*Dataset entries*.
--------------------------------------------------

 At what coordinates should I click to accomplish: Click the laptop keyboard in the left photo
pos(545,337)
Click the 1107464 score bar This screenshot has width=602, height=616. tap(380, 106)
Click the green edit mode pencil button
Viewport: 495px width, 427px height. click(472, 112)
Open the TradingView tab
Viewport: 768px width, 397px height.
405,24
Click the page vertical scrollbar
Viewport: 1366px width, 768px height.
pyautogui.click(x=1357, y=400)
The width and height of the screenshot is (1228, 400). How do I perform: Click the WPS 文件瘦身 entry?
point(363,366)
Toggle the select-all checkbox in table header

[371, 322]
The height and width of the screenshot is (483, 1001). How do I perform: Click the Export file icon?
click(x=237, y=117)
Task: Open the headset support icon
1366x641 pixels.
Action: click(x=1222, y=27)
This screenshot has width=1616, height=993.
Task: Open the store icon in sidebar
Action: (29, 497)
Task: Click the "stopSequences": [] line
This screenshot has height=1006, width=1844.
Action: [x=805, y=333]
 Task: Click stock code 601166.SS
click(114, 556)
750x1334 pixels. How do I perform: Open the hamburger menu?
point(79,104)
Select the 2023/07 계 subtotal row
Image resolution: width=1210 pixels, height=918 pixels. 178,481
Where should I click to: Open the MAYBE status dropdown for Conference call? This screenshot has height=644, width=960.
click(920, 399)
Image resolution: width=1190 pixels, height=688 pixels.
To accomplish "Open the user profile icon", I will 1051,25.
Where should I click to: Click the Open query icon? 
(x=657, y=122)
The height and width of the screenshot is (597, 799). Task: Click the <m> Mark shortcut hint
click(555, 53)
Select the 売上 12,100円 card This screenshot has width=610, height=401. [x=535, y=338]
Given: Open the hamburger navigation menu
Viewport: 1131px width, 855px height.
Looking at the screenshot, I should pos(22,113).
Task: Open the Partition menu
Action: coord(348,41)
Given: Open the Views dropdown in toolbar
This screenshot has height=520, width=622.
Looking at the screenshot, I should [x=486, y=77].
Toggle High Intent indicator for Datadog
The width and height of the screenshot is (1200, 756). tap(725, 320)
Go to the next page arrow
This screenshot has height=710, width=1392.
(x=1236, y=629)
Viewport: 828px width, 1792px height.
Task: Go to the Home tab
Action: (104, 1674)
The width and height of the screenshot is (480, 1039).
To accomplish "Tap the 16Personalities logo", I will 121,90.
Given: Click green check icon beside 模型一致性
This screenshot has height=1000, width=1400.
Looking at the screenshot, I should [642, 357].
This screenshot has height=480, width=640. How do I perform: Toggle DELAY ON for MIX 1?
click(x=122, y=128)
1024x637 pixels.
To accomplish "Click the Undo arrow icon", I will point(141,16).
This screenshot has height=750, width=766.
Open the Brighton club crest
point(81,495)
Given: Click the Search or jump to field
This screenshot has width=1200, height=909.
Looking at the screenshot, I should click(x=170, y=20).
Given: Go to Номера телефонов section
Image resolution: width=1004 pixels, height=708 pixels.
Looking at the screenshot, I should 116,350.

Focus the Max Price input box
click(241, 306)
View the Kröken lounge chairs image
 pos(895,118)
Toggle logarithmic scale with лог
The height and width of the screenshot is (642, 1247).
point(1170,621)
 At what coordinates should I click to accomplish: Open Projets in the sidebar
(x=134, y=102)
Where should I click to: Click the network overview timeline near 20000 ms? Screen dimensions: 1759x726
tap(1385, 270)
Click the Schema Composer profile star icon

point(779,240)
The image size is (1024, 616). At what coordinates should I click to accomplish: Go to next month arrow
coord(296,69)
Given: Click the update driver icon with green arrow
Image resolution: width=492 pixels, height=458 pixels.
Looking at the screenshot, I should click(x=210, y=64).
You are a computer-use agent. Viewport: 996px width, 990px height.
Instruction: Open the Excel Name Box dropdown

--------------------------------------------------

*Activity*.
Only a number is expected in response: how many lines of the records above include the word "will".

*Exercise answer*.
3